Ukrainern wird Asylverfahren erspart

Tatsächlich erhalten ukrainische Kriegsflüchtlinge grundsätzlich EU-weit Schutz unter der „Massenzustrom-Richtlinie“, wie der Mediendienst Integration erläutert. Die EU-Richtline wurde erstmals Anfang März 2022 aktiviert. Bis März 2026 ist sie, Stand heute, verlängert. „Der Vorteil der europaweiten Regelung: Kriegsflüchtlinge aus der Ukraine (…) bekommen automatisch einen Aufenthaltsstatus“, so der Mediendienst.

Flüchtlinge aus der Ukraine erhalten in Deutschland Bürgergeld. Alleinstehende zum Beispiel 563 Euro pro Monat. Die Regelsätze sollen 2025 aufgrund einer Nullrunde unverändert bleiben. Hinzu kommen Hilfen für Miete und Heizung sowie Krankenversorgung. Das Arbeitsministerium betont, die Beträge sicherten das Existenzminimum in Deutschland.

• [BEREITGESTELLTE DATEN]:
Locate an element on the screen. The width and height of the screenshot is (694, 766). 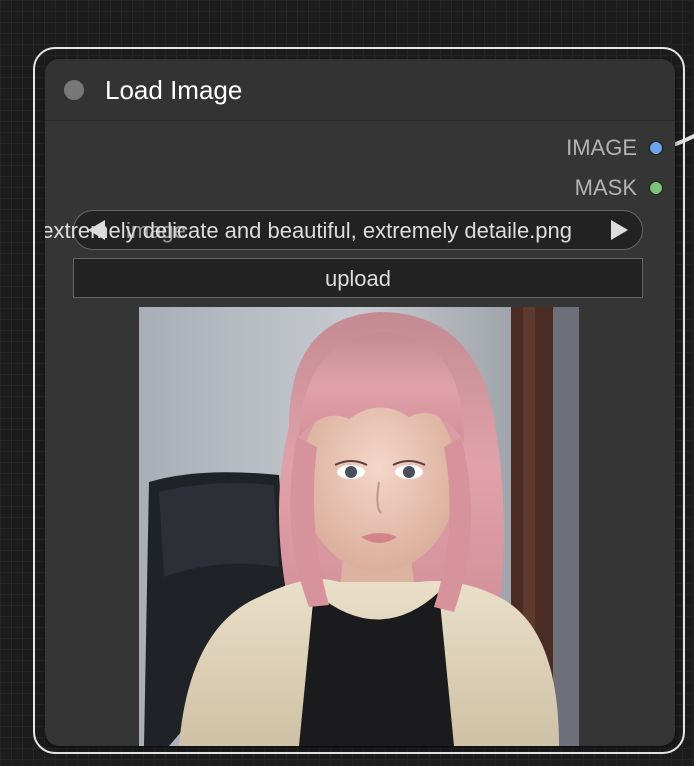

• [ERFORDERLICHE AKTION 1]: Wiederhole aus dem Text über ukrainische Kriegsflüchtlinge wörtlich den Abschnitt, der mit „Ukrainern wird Asylverfahren“ beginnt und mit „Existenzminimum in Deutschland.“ endet.
• [ERFORDERLICHE AKTION 2]: Setze den Text über ukrainische Kriegsflüchtlinge im Anschluss an seinen letzten Satz fort.
Die Zeilen spielen hierfür keine Rolle.

• [ENDGÜLTIGE ANTWORT 1]:
Ukrainern wird Asylverfahren erspart

Tatsächlich erhalten ukrainische Kriegsflüchtlinge grundsätzlich EU-weit Schutz unter der „Massenzustrom-Richtlinie“, wie der Mediendienst Integration erläutert. Die EU-Richtline wurde erstmals Anfang März 2022 aktiviert. Bis März 2026 ist sie, Stand heute, verlängert. „Der Vorteil der europaweiten Regelung: Kriegsflüchtlinge aus der Ukraine (…) bekommen automatisch einen Aufenthaltsstatus“, so der Mediendienst.

Flüchtlinge aus der Ukraine erhalten in Deutschland Bürgergeld. Alleinstehende zum Beispiel 563 Euro pro Monat. Die Regelsätze sollen 2025 aufgrund einer Nullrunde unverändert bleiben. Hinzu kommen Hilfen für Miete und Heizung sowie Krankenversorgung. Das Arbeitsministerium betont, die Beträge sicherten das Existenzminimum in Deutschland.

• [ENDGÜLTIGE ANTWORT 2]:
Rund eine halbe Million erwerbsfähige Ukrainer

Asylbewerber, über deren Asylanträge noch nicht entschieden wurde, bekommen weniger: 460 Euro pro Monat nach Asylbewerberleistungsgesetz. Beratung durch das Jobcenter bekommen sie noch nicht.

Im Mai 2024 waren nach Angaben der Bundesagentur für Arbeit rund 529.000 Ukrainer als „erwerbsfähig“ bei den Jobcentern gemeldet – und Bürgergeld-berechtigt. Viele sind noch in Jobcenter-Maßnahmen, Integrationskursen oder in kurzfristiger Arbeitsunfähigkeit, zum Beispiel Alleinerziehende mit Kindern ohne Kitaplatz. Zwei Drittel davon sind Frauen.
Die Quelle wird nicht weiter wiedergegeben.